SOLIDARITAS: DARI KATEGORI SOSIOLOGIS KE KATEGORI MORAL Sdr.Peter C. Aman OFM

Apa yang kini dikenal dengan solidaritas sebenarnya sudah dikenal pada Romawi kuno dalam bidang yuridis dan kemudian berbarengan dengan perubahan sosio-kultural di zaman revolusi indistri solidaritas dengan keadilan sosial. Sekarang ini dalam era individualisme yang berpadanan dengan kapitalisme liberal, visi tradisional tentang manusia sebagai makhluk sosial yang dari dirinya bersekutu dalam suatu komunitas masyarakat juga mengalami krisis.
Inilah konteks sosial yang mendorong sosiolog seperti August Comte (1798-1857) dan Emile Durkheim (1858-1917) menggunakan kata solidaritas lebih dalam perspektif sosiologis, dari perspekjtif etis moral. Pertanyaan pokok Durkheim adalah apakah kewajiban moral manusia terutama diwujudkan dalam hal mengembangkan diri amnesia secara sempurna dan mandiri atau sebagai bagian dari kekseluhan, organisme sosial masyarakat.
Persoalan yang diangkat Durkheim sebenarnya mencoba merumuskan dua ketegangan antara individualisme (kapitalisme liberalI dan kolektivisme ( sosialis-marxis). Untuk menyambung dua ideologi yang berseberangan ini digunakanlah kategori solidaritas; yang kemudian oleh para pemikir Katolik ditempatkan dalam kategori etis-moral sebagaimana digunakan dalam ASG.
Sebagaimana dikatakan Goffi, istilah solidaritas yang pertama kali tampil dalam dunia oksidental menempuh proses transformasi yang panjang.

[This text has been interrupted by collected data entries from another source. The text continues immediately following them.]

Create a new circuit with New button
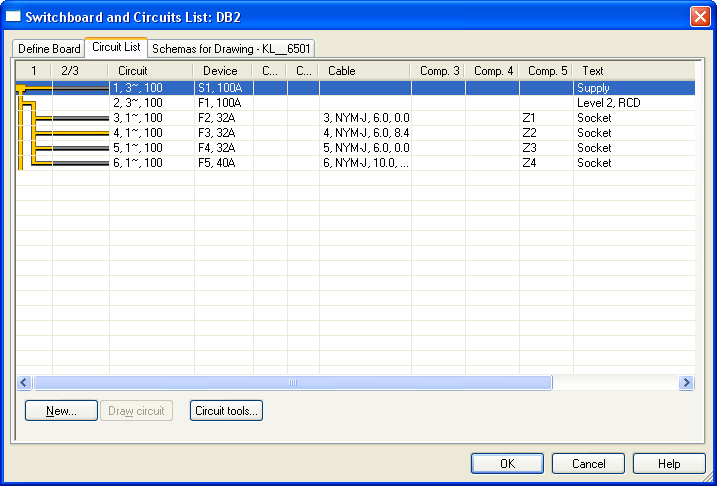Viewport: 717px width, 486px height. click(61, 410)
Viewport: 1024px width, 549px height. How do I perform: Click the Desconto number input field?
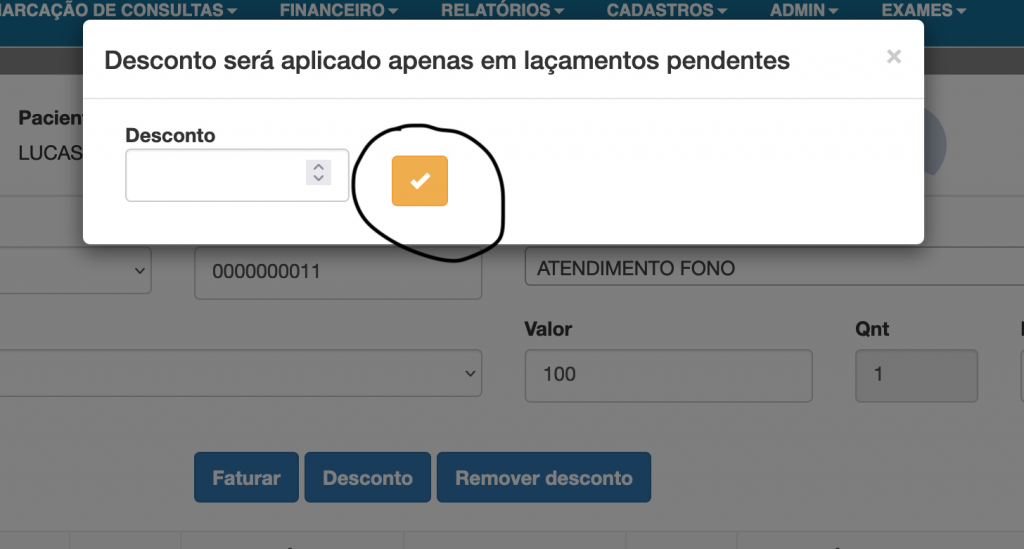pos(215,175)
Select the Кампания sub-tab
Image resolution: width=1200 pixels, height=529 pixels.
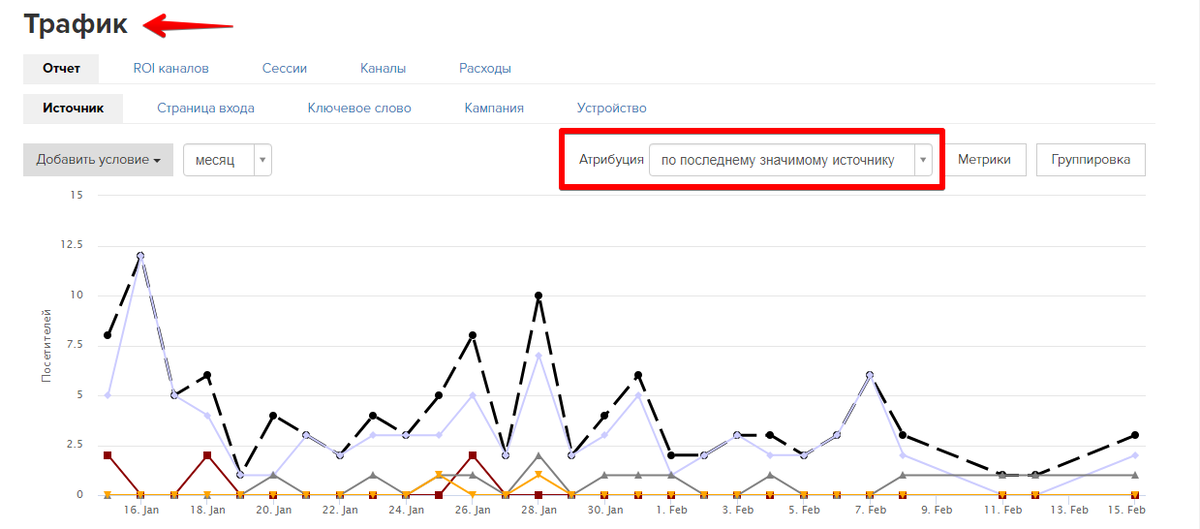pyautogui.click(x=494, y=108)
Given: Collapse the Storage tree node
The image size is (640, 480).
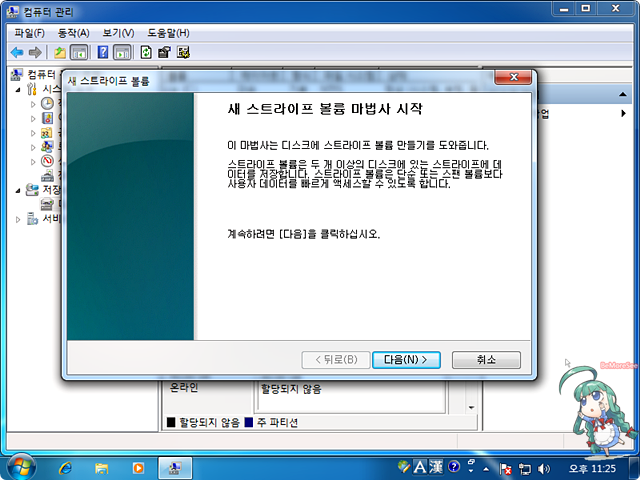Looking at the screenshot, I should pyautogui.click(x=19, y=189).
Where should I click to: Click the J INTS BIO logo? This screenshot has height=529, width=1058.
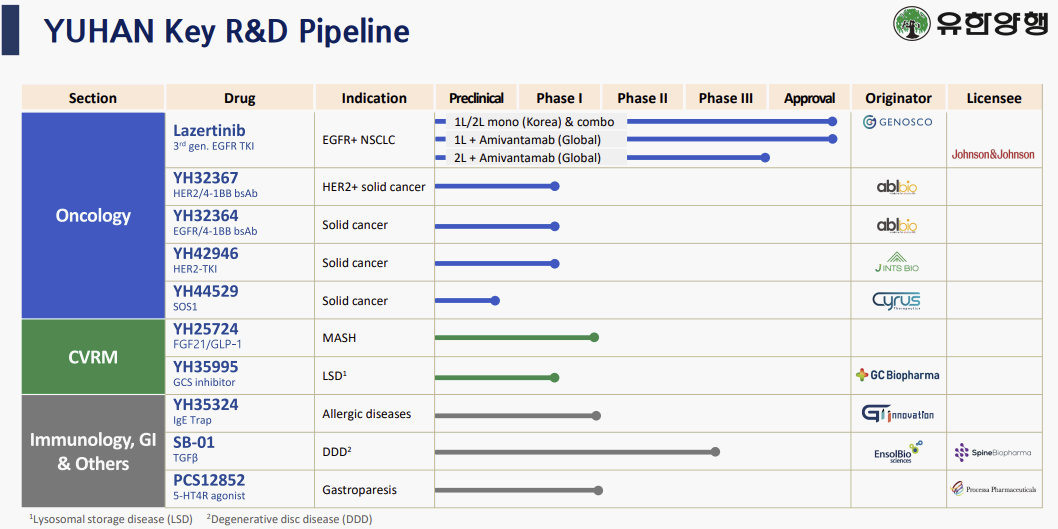coord(897,263)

1. Solidaritas dalam konteks yuridis Romawi
Dalam konteks yuridis masyarakat romawi kuno, solidaritas dimaksudkan sebagai partisipasi dari semakin banyak orang dalam melaksanakan aktivitas bersama demi terpenuhinya kewajiban umum. Setiap orang mesti menjalankan apa yang menjadi bagian tugas dan kewajibannya.
Solidaritas dipahami sebagai tanggungjawab timbal balik antara pribadi dan masyarakat dan juga sebaliknya. Solidaritas bukan suatu nilai pada dirinya, tetapi hanya dalam konteks penegakan hukum dan pelaksanaan sanksi hukum seturut apa yang ditetapkan di sana. Solidartitas juga berarti pemenuhan kewajiban yang mesti dilakukan seseorang. Hanya di sini sudah muncul suatu nuansa khas solidaritas yakni adanya tanggungjawab timbal balik dari pribadi untuk masyarakat dan dari masyarakat untuk prinadi.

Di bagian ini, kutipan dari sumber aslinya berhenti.